YOUR OBJECTIVE = Repeat the records below verbatim.

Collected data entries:
---------------
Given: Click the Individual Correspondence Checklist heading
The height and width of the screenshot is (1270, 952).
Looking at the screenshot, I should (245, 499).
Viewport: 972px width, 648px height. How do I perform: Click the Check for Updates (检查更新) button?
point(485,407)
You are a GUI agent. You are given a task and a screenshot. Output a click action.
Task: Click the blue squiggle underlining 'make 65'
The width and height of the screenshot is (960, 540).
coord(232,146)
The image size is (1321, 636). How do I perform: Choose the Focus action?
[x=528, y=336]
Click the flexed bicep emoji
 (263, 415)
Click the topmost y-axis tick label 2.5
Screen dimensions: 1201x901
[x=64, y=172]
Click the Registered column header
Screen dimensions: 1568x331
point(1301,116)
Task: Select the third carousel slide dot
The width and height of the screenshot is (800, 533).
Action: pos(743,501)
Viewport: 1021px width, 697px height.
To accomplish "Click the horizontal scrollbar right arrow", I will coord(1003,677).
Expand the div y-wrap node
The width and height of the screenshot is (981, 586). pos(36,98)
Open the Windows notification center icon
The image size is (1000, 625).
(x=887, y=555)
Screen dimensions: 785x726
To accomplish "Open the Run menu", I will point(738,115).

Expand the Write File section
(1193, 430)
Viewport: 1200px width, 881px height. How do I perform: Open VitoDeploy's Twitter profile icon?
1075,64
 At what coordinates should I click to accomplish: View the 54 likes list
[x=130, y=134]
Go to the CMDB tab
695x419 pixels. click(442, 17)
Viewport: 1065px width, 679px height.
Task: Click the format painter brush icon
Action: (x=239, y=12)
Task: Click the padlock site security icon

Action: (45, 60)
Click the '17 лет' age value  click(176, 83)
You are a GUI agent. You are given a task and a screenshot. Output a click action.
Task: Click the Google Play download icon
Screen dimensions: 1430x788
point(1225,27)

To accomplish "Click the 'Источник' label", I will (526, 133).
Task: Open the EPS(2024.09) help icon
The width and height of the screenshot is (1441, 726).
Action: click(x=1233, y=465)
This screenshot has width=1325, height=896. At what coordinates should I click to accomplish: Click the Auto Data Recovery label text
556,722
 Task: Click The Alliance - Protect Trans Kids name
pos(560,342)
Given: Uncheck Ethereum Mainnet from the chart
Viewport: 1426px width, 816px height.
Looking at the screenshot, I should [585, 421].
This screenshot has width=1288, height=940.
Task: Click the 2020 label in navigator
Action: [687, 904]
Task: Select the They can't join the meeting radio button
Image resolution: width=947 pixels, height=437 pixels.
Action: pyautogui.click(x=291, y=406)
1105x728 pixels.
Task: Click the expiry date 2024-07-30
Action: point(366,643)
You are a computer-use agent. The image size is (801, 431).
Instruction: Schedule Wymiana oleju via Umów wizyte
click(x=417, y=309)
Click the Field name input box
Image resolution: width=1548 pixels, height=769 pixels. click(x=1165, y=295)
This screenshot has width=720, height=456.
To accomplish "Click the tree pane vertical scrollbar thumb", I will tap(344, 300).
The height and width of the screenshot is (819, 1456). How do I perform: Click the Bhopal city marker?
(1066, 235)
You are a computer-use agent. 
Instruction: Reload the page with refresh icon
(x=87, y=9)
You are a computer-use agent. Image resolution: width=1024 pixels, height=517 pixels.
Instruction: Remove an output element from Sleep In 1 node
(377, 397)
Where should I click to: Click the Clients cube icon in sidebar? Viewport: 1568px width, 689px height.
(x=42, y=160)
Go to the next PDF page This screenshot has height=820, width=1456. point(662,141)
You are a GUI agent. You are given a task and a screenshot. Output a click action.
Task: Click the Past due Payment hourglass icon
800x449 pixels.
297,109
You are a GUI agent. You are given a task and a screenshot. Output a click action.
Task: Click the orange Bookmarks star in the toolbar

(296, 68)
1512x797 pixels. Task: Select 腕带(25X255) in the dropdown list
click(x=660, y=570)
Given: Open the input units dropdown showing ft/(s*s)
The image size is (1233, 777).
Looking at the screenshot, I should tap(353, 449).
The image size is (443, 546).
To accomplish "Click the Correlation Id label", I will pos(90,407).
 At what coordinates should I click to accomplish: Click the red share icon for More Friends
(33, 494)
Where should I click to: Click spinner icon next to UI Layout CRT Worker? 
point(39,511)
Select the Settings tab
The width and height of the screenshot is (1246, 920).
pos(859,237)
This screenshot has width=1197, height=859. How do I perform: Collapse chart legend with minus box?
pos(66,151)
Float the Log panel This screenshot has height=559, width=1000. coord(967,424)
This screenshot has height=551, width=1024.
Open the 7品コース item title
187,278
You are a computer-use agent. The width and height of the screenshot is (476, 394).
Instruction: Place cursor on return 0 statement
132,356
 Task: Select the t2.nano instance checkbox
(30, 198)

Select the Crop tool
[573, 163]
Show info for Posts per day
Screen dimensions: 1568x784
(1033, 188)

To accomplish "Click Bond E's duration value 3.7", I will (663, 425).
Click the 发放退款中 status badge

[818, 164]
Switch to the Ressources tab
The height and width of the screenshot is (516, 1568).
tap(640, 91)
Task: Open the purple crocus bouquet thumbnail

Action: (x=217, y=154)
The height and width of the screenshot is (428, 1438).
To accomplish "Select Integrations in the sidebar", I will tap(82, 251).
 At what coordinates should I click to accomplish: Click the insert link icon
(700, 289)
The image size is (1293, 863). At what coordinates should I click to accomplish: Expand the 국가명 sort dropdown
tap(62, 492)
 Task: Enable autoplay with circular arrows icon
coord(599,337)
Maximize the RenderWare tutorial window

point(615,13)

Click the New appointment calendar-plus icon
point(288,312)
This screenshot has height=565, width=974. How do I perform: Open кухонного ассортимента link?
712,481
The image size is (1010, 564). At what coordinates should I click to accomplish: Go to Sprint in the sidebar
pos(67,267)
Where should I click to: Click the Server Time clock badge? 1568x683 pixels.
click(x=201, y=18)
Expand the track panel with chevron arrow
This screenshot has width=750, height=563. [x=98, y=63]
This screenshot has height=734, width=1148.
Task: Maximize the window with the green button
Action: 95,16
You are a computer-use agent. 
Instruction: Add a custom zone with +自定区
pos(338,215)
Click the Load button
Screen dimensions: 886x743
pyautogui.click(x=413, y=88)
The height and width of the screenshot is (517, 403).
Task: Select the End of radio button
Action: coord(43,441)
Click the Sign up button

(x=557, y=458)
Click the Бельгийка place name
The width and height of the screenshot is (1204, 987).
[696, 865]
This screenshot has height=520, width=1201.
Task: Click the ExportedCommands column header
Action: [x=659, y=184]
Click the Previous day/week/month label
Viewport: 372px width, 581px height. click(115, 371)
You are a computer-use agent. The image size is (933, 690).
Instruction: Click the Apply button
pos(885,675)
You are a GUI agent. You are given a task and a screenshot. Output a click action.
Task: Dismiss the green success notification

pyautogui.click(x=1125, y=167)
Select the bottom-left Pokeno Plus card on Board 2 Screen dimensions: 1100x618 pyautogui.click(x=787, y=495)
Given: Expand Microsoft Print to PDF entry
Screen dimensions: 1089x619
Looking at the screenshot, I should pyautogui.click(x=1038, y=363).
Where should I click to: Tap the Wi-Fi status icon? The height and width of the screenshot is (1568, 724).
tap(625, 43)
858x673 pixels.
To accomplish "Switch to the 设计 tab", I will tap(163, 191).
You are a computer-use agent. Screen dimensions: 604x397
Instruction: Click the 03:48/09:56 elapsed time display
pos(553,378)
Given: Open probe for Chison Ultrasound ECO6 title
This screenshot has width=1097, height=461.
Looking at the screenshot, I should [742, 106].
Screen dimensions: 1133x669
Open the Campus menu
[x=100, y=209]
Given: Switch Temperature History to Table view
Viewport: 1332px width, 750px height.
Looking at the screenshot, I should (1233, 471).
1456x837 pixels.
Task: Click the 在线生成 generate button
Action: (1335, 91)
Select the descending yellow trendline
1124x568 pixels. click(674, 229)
---------------
WRITTEN ANSWER =
Given: Click the Individual Correspondence Checklist heading
The height and width of the screenshot is (1270, 952).
Looking at the screenshot, I should (245, 499).
Viewport: 972px width, 648px height. How do I perform: Click the Check for Updates (检查更新) button?
point(485,407)
You are a GUI agent. You are given a task and a screenshot. Output a click action.
Task: Click the blue squiggle underlining 'make 65'
The width and height of the screenshot is (960, 540).
coord(232,146)
The image size is (1321, 636). How do I perform: Choose the Focus action?
[x=528, y=336]
Click the flexed bicep emoji
 (263, 415)
Click the topmost y-axis tick label 2.5
Screen dimensions: 1201x901
[x=64, y=172]
Click the Registered column header
Screen dimensions: 1568x331
point(1301,116)
Task: Select the third carousel slide dot
The width and height of the screenshot is (800, 533).
Action: pos(743,501)
Viewport: 1021px width, 697px height.
To accomplish "Click the horizontal scrollbar right arrow", I will coord(1003,677).
Expand the div y-wrap node
The width and height of the screenshot is (981, 586). pos(36,98)
Open the Windows notification center icon
The image size is (1000, 625).
(x=887, y=555)
Screen dimensions: 785x726
To accomplish "Open the Run menu", I will point(738,115).

Expand the Write File section
(1193, 430)
Viewport: 1200px width, 881px height. How do I perform: Open VitoDeploy's Twitter profile icon?
1075,64
 At what coordinates should I click to accomplish: View the 54 likes list
[x=130, y=134]
Go to the CMDB tab
695x419 pixels. click(442, 17)
Viewport: 1065px width, 679px height.
Task: Click the format painter brush icon
Action: (x=239, y=12)
Task: Click the padlock site security icon

Action: (45, 60)
Click the '17 лет' age value  click(176, 83)
You are a GUI agent. You are given a task and a screenshot. Output a click action.
Task: Click the Google Play download icon
Screen dimensions: 1430x788
point(1225,27)

To accomplish "Click the 'Источник' label", I will (526, 133).
Task: Open the EPS(2024.09) help icon
The width and height of the screenshot is (1441, 726).
Action: click(x=1233, y=465)
This screenshot has width=1325, height=896. At what coordinates should I click to accomplish: Click the Auto Data Recovery label text
556,722
 Task: Click The Alliance - Protect Trans Kids name
pos(560,342)
Given: Uncheck Ethereum Mainnet from the chart
Viewport: 1426px width, 816px height.
Looking at the screenshot, I should [585, 421].
This screenshot has width=1288, height=940.
Task: Click the 2020 label in navigator
Action: [687, 904]
Task: Select the They can't join the meeting radio button
Image resolution: width=947 pixels, height=437 pixels.
Action: pyautogui.click(x=291, y=406)
1105x728 pixels.
Task: Click the expiry date 2024-07-30
Action: point(366,643)
You are a computer-use agent. The image size is (801, 431).
Instruction: Schedule Wymiana oleju via Umów wizyte
click(x=417, y=309)
Click the Field name input box
Image resolution: width=1548 pixels, height=769 pixels. click(x=1165, y=295)
This screenshot has width=720, height=456.
To accomplish "Click the tree pane vertical scrollbar thumb", I will tap(344, 300).
The height and width of the screenshot is (819, 1456). How do I perform: Click the Bhopal city marker?
(1066, 235)
You are a computer-use agent. 
Instruction: Reload the page with refresh icon
(x=87, y=9)
You are a computer-use agent. Image resolution: width=1024 pixels, height=517 pixels.
Instruction: Remove an output element from Sleep In 1 node
(377, 397)
Where should I click to: Click the Clients cube icon in sidebar? Viewport: 1568px width, 689px height.
(x=42, y=160)
Go to the next PDF page This screenshot has height=820, width=1456. point(662,141)
You are a GUI agent. You are given a task and a screenshot. Output a click action.
Task: Click the Past due Payment hourglass icon
800x449 pixels.
297,109
You are a GUI agent. You are given a task and a screenshot. Output a click action.
Task: Click the orange Bookmarks star in the toolbar

(296, 68)
1512x797 pixels. Task: Select 腕带(25X255) in the dropdown list
click(x=660, y=570)
Given: Open the input units dropdown showing ft/(s*s)
The image size is (1233, 777).
Looking at the screenshot, I should tap(353, 449).
The image size is (443, 546).
To accomplish "Click the Correlation Id label", I will pos(90,407).
 At what coordinates should I click to accomplish: Click the red share icon for More Friends
(33, 494)
Where should I click to: Click spinner icon next to UI Layout CRT Worker? 
point(39,511)
Select the Settings tab
The width and height of the screenshot is (1246, 920).
pos(859,237)
This screenshot has width=1197, height=859. How do I perform: Collapse chart legend with minus box?
pos(66,151)
Float the Log panel This screenshot has height=559, width=1000. coord(967,424)
This screenshot has height=551, width=1024.
Open the 7品コース item title
187,278
You are a computer-use agent. The width and height of the screenshot is (476, 394).
Instruction: Place cursor on return 0 statement
132,356
 Task: Select the t2.nano instance checkbox
(30, 198)

Select the Crop tool
[573, 163]
Show info for Posts per day
Screen dimensions: 1568x784
(1033, 188)

To accomplish "Click Bond E's duration value 3.7", I will (663, 425).
Click the 发放退款中 status badge

[818, 164]
Switch to the Ressources tab
The height and width of the screenshot is (516, 1568).
tap(640, 91)
Task: Open the purple crocus bouquet thumbnail

Action: (x=217, y=154)
The height and width of the screenshot is (428, 1438).
To accomplish "Select Integrations in the sidebar", I will tap(82, 251).
 At what coordinates should I click to accomplish: Click the insert link icon
(700, 289)
The image size is (1293, 863). At what coordinates should I click to accomplish: Expand the 국가명 sort dropdown
tap(62, 492)
 Task: Enable autoplay with circular arrows icon
coord(599,337)
Maximize the RenderWare tutorial window

point(615,13)

Click the New appointment calendar-plus icon
point(288,312)
This screenshot has height=565, width=974. How do I perform: Open кухонного ассортимента link?
712,481
The image size is (1010, 564). At what coordinates should I click to accomplish: Go to Sprint in the sidebar
pos(67,267)
Where should I click to: Click the Server Time clock badge? 1568x683 pixels.
click(x=201, y=18)
Expand the track panel with chevron arrow
This screenshot has width=750, height=563. [x=98, y=63]
This screenshot has height=734, width=1148.
Task: Maximize the window with the green button
Action: 95,16
You are a computer-use agent. 
Instruction: Add a custom zone with +自定区
pos(338,215)
Click the Load button
Screen dimensions: 886x743
pyautogui.click(x=413, y=88)
The height and width of the screenshot is (517, 403).
Task: Select the End of radio button
Action: coord(43,441)
Click the Sign up button

(x=557, y=458)
Click the Бельгийка place name
The width and height of the screenshot is (1204, 987).
[696, 865]
This screenshot has height=520, width=1201.
Task: Click the ExportedCommands column header
Action: [x=659, y=184]
Click the Previous day/week/month label
Viewport: 372px width, 581px height. click(115, 371)
You are a computer-use agent. The image size is (933, 690).
Instruction: Click the Apply button
pos(885,675)
You are a GUI agent. You are given a task and a screenshot. Output a click action.
Task: Dismiss the green success notification

pyautogui.click(x=1125, y=167)
Select the bottom-left Pokeno Plus card on Board 2 Screen dimensions: 1100x618 pyautogui.click(x=787, y=495)
Given: Expand Microsoft Print to PDF entry
Screen dimensions: 1089x619
Looking at the screenshot, I should pyautogui.click(x=1038, y=363).
Where should I click to: Tap the Wi-Fi status icon? The height and width of the screenshot is (1568, 724).
tap(625, 43)
858x673 pixels.
To accomplish "Switch to the 设计 tab", I will tap(163, 191).
You are a computer-use agent. Screen dimensions: 604x397
Instruction: Click the 03:48/09:56 elapsed time display
pos(553,378)
Given: Open probe for Chison Ultrasound ECO6 title
This screenshot has width=1097, height=461.
Looking at the screenshot, I should [742, 106].
Screen dimensions: 1133x669
Open the Campus menu
[x=100, y=209]
Given: Switch Temperature History to Table view
Viewport: 1332px width, 750px height.
Looking at the screenshot, I should (1233, 471).
1456x837 pixels.
Task: Click the 在线生成 generate button
Action: (1335, 91)
Select the descending yellow trendline
1124x568 pixels. click(674, 229)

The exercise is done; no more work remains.